## BRIEF
Given the records below, pull every line with the word "Toggle" into the answer.

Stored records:
────────────────
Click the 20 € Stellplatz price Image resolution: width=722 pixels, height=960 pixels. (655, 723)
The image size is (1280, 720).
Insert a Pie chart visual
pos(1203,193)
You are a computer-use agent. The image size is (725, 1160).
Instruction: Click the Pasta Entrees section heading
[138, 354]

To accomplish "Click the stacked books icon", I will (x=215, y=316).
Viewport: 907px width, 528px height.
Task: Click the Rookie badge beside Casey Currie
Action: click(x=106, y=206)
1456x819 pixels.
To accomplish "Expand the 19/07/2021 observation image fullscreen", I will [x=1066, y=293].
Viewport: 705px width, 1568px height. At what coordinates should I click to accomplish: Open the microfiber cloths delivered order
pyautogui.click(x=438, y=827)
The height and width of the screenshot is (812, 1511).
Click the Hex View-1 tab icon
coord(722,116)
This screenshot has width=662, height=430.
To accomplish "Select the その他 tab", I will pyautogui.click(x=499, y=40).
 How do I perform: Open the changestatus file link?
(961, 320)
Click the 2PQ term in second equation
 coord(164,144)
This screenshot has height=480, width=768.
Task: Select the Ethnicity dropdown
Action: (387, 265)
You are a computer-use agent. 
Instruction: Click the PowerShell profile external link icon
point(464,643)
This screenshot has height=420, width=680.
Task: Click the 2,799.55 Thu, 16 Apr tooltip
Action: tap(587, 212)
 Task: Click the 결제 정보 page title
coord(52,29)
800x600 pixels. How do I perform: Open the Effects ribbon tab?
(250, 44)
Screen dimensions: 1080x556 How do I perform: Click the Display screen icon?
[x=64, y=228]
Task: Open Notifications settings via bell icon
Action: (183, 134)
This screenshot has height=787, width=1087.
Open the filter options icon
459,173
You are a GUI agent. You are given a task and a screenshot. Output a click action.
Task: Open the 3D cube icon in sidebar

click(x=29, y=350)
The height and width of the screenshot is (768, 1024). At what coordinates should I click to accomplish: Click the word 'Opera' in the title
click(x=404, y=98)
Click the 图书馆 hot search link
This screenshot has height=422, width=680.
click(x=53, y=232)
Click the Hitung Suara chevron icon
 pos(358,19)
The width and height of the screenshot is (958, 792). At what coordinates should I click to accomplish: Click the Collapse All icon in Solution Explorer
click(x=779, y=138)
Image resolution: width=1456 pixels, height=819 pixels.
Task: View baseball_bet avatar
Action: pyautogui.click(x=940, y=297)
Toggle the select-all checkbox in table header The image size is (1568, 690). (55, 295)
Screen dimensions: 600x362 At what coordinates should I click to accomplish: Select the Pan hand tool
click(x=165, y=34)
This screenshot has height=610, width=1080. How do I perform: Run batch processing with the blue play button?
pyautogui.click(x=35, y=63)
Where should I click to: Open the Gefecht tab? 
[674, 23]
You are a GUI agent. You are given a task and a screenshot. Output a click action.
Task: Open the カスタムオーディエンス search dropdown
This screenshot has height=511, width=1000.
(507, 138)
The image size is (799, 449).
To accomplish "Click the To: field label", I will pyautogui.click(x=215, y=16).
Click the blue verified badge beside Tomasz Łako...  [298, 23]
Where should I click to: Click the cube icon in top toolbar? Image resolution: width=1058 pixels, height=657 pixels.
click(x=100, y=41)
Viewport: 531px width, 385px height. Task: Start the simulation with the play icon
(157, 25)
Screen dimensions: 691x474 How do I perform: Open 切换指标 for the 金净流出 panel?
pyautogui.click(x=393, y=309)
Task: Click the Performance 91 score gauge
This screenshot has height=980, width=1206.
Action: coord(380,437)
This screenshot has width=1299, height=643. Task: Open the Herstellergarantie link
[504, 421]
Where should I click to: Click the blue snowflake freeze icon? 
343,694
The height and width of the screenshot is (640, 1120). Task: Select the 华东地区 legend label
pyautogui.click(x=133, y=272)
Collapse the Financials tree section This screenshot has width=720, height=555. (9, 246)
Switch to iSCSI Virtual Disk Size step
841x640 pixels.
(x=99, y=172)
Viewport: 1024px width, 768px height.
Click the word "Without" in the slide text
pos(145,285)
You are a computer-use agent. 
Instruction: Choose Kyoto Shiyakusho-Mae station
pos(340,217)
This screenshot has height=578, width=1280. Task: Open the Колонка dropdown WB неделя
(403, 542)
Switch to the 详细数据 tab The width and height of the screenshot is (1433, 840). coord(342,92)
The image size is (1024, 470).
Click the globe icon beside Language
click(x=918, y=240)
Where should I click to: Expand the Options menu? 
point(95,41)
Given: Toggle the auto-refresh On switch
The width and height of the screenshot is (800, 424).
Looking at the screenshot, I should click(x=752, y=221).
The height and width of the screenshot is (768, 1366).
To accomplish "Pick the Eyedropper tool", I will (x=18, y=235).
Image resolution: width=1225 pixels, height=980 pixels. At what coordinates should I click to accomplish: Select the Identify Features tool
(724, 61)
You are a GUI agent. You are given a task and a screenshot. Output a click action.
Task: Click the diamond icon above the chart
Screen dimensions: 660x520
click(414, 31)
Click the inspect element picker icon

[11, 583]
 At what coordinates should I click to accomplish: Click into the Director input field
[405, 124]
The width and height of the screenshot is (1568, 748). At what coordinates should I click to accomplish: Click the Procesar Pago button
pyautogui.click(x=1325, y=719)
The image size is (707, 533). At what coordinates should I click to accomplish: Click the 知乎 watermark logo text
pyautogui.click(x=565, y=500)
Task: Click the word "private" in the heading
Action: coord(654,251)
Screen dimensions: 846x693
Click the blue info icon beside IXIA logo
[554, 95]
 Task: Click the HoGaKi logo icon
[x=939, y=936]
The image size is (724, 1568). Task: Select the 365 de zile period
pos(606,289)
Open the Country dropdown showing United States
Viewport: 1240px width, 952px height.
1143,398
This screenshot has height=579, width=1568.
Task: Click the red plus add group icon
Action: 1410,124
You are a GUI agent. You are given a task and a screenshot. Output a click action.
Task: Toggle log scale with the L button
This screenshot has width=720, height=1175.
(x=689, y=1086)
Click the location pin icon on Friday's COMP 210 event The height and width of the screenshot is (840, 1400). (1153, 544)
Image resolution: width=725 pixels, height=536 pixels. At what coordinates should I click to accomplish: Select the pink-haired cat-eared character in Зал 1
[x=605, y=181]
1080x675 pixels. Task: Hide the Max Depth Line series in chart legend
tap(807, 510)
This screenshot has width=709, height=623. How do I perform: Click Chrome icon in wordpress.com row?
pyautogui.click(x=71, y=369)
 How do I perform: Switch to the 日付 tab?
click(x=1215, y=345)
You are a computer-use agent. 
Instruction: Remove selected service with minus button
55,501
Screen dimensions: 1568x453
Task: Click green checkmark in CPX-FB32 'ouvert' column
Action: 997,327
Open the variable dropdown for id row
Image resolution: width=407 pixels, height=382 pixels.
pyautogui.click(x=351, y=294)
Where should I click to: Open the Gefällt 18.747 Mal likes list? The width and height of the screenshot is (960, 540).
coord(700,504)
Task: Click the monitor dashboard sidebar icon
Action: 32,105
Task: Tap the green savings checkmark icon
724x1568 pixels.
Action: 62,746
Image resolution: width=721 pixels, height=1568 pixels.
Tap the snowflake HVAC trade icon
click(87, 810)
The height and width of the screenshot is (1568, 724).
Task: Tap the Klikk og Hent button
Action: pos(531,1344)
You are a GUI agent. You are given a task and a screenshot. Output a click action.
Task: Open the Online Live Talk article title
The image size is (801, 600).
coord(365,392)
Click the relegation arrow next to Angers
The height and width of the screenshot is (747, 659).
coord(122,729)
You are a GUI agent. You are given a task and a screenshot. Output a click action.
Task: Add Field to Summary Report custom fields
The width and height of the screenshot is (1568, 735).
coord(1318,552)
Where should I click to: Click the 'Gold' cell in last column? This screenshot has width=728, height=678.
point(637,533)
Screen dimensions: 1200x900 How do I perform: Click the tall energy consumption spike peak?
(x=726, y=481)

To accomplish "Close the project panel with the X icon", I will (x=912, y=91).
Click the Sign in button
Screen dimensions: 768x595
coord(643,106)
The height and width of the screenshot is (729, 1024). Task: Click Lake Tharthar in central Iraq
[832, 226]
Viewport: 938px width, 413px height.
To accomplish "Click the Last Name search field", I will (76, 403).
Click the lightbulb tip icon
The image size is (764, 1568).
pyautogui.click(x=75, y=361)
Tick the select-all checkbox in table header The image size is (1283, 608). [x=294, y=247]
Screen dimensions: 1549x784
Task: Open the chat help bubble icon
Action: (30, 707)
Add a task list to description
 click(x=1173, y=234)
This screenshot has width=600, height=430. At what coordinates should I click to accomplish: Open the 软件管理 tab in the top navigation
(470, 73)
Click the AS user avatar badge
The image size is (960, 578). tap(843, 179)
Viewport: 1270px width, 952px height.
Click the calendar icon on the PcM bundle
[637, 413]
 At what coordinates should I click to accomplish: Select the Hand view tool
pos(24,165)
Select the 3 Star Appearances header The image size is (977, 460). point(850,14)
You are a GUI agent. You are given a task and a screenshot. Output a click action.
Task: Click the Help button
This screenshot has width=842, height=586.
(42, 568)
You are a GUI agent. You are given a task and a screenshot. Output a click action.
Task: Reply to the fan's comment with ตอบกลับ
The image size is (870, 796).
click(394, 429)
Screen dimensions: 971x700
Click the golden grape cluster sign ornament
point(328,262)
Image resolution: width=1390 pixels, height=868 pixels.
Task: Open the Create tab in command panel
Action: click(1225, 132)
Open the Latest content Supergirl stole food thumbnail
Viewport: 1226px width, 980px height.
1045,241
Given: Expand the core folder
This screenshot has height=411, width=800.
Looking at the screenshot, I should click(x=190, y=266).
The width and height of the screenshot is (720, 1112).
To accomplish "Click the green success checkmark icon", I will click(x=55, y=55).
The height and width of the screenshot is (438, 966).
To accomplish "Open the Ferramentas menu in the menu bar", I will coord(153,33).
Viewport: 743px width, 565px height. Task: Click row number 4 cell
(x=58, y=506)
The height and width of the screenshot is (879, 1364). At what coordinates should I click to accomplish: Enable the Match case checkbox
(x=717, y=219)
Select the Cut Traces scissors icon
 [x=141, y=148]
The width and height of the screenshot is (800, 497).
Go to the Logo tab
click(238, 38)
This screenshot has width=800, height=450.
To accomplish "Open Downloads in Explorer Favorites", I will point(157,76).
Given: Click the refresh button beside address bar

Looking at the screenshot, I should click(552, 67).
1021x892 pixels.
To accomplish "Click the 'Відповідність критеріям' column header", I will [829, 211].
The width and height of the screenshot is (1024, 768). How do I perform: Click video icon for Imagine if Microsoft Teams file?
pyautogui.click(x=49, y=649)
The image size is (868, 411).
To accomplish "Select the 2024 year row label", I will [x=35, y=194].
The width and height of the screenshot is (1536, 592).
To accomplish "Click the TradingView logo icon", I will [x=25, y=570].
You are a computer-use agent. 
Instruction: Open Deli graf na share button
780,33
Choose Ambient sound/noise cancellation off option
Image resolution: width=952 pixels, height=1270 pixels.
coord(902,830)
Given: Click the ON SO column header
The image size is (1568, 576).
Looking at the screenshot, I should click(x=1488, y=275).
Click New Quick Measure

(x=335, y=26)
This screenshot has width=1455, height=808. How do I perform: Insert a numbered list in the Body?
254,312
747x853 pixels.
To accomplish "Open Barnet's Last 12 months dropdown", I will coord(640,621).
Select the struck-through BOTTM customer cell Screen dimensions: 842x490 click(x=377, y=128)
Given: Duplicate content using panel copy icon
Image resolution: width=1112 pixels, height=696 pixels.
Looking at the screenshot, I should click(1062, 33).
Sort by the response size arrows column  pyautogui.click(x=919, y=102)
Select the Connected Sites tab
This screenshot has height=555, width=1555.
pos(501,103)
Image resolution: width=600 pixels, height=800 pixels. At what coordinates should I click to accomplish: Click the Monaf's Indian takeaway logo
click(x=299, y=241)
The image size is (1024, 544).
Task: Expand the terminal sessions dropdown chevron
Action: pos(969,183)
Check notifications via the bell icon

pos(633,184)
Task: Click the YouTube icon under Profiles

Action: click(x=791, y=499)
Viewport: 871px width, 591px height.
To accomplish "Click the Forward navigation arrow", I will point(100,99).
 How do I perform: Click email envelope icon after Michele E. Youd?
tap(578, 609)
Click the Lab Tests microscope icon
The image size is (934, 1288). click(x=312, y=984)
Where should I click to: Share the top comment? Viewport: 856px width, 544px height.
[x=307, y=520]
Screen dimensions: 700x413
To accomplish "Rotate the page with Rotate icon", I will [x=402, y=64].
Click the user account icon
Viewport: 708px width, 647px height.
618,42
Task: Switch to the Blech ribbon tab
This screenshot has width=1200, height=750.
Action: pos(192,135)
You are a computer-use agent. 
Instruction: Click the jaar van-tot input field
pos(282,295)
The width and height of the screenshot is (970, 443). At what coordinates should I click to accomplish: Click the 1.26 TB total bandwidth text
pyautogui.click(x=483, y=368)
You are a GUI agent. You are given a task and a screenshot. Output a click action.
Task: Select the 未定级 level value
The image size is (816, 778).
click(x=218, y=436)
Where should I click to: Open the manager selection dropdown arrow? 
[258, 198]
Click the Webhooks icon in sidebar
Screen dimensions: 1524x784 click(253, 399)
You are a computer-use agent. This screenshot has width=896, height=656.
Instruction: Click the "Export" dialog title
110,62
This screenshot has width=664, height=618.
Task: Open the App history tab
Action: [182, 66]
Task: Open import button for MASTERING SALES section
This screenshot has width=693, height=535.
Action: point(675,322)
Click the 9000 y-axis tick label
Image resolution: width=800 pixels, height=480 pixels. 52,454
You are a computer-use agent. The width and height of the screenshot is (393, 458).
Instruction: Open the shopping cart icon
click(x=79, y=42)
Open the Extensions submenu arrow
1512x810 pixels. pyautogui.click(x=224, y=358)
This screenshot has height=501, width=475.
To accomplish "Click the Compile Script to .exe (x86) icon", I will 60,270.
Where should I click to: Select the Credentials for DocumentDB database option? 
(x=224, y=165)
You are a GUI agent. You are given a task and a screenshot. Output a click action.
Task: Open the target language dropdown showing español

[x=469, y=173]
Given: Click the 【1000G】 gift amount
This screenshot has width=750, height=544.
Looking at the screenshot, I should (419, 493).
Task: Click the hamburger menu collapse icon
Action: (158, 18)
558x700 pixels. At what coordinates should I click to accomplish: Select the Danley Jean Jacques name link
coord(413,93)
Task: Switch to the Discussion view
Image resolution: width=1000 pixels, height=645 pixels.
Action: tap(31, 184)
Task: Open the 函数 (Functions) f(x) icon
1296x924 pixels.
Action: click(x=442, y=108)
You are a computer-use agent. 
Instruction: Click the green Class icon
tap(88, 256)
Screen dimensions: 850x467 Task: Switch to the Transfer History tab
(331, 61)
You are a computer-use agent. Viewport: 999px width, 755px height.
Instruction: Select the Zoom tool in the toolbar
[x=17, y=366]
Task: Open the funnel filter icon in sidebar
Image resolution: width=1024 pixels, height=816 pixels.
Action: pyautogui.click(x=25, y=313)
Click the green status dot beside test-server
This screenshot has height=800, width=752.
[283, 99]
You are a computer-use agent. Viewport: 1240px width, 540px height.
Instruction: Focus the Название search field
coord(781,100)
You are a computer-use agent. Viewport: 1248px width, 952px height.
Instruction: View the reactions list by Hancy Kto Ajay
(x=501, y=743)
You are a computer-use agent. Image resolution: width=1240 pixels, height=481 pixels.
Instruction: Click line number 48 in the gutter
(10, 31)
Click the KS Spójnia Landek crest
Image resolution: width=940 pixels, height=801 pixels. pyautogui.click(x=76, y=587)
────────────────
## OUTPUT BELOW
Toggle the select-all checkbox in table header The image size is (1568, 690). (55, 295)
Given: Toggle the auto-refresh On switch
Task: Toggle log scale with the L button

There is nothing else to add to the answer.